James Hemings eventually trained his younger brother, Peter, to take his place. In the fall of 1813, Peter Hemings learned brewing, and it’s likely that he became the the first Black person in America to be professionally trained as a craft beer brewer.
Neither James nor Peter Hemings was a hobby chef or leisure brewer; this was their forced way of life. And the enslaved people who crafted new dishes didn’t set out to change American cuisine. They simply needed to make do with what little they had.
Enslaved cooks were responsible for introducing ingredients and the know-how of such complex and labor-intensive dishes as oyster stew, gumbo, jambalaya and fried fish. However, their voices, names and creations were routinely left out of cookbooks, where their white owners received the credit and the acclaim.
Nearest’s legacy unveiled
Now one name – Nearest Green – has become synonymous with whiskey.

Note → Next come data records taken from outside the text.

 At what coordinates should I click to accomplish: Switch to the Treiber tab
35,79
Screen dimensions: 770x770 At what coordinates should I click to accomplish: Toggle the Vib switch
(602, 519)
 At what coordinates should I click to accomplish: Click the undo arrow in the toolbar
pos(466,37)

The New York Times article from 2016 inspired author and entrepreneur Fawn Weaver to set out on a quest to reveal Nearest Green’s full story – what ended up as a 12-month research project involving more than 20 historians, archivists, archaeologists, conservators and genealogists.

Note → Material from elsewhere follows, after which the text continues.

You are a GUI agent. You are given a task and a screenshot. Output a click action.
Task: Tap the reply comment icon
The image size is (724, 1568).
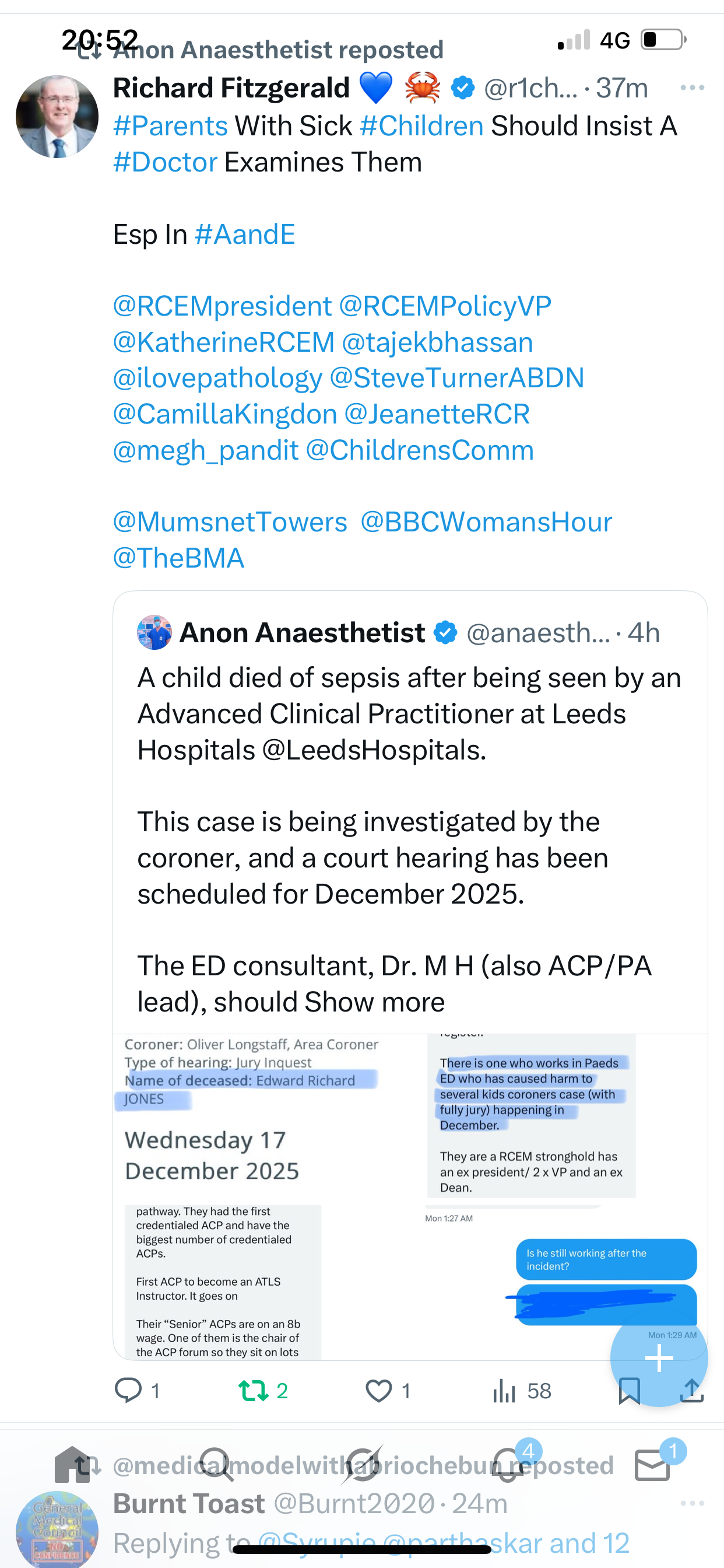[128, 1391]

Thanks to her work, a fuller picture of Green’s legacy has emerged.
Around the mid-1800s, Green’s enslavers were a firm known as Landis & Green, who “leant out” Nearest Green for a fee to local preacher, the Rev. Dan Call. This was typical in an era in which enslaved men were commonly involved in the making of spirits due to its reputation as dangerous, dirty work.
Nearest was known as a skilled distiller who specialized in a process known as sugar maple charcoal filtering – also called the Lincoln County Process. This method – which some historians believe was inspired by the techniques of enslaved men and women who had used charcoal to filter their water and purify their foods in West Africa – gave Green’s whiskey a unique smoothness.

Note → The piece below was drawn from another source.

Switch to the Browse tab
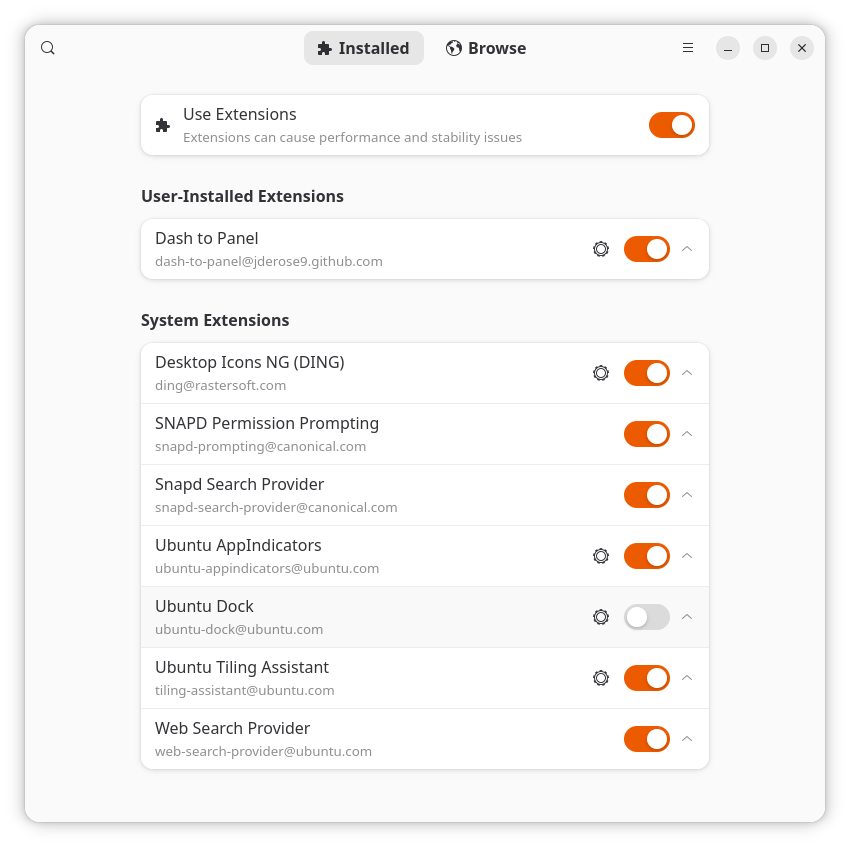Image resolution: width=850 pixels, height=847 pixels. pyautogui.click(x=486, y=48)
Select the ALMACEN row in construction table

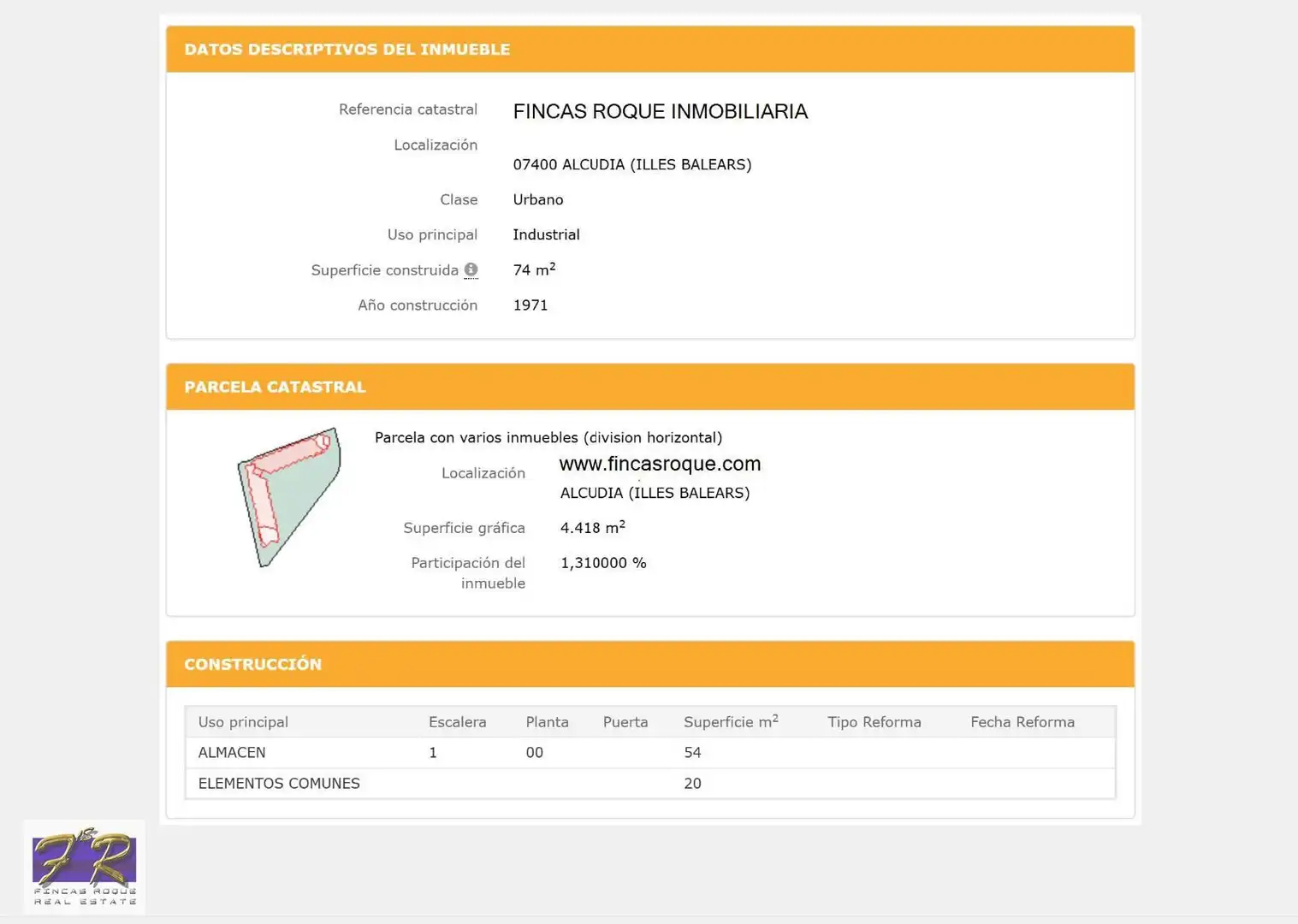[650, 753]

Years later, Jack Daniel, a 7-year-old white orphan, was sent to the Call farm to be a chore boy. Eventually, he became Green’s apprentice and was taught the Lincoln County Process, which differentiates bourbon from Tennessee whiskey – making Nearest responsible for the Tennessee whiskey we know today. As Victoria Eady-Butler, Green’s descendant and former employee of Jack Daniel’s Distillery, noted that there would “never have been Jack Daniel’s made without a Green on the property.”
After emancipation, Call sold his distillery to Jack Daniel. Daniel appointed Nearest Green, by then a free man, to be the Jack Daniel Distillery’s first master distiller, and thus the first Black master distiller on record in the United States. Weaver discovered that sometime after 1881, Daniel moved his distillery to its current Cave Spring Hollow location, where several of Green’s children and grandchildren went to work for him.
Nearest’s second-born and fourth-born sons, George and Eli, distilled whiskey on the Call Farm alongside Jack Daniel. Although no images of Nearest Green exist, a photograph shows one of his sons, George, sitting next to Jack Daniel.
Altogether, seven generations of Nearest Green’s family have worked for the Jack Daniel Distillery and continue to work there to this day.
A whiskey brand of their own
Jack Daniel and his descendants made a lot of money from their whiskey company over the years. In 1956, the family sold it to Brown-Forman for US$20 million dollars – about $190 million in today’s money.
While Nearest Green and his descendants do appear to have been paid fairly by the Daniel family, they didn’t own any of the distillery – and, consequently, didn’t get any of those millions.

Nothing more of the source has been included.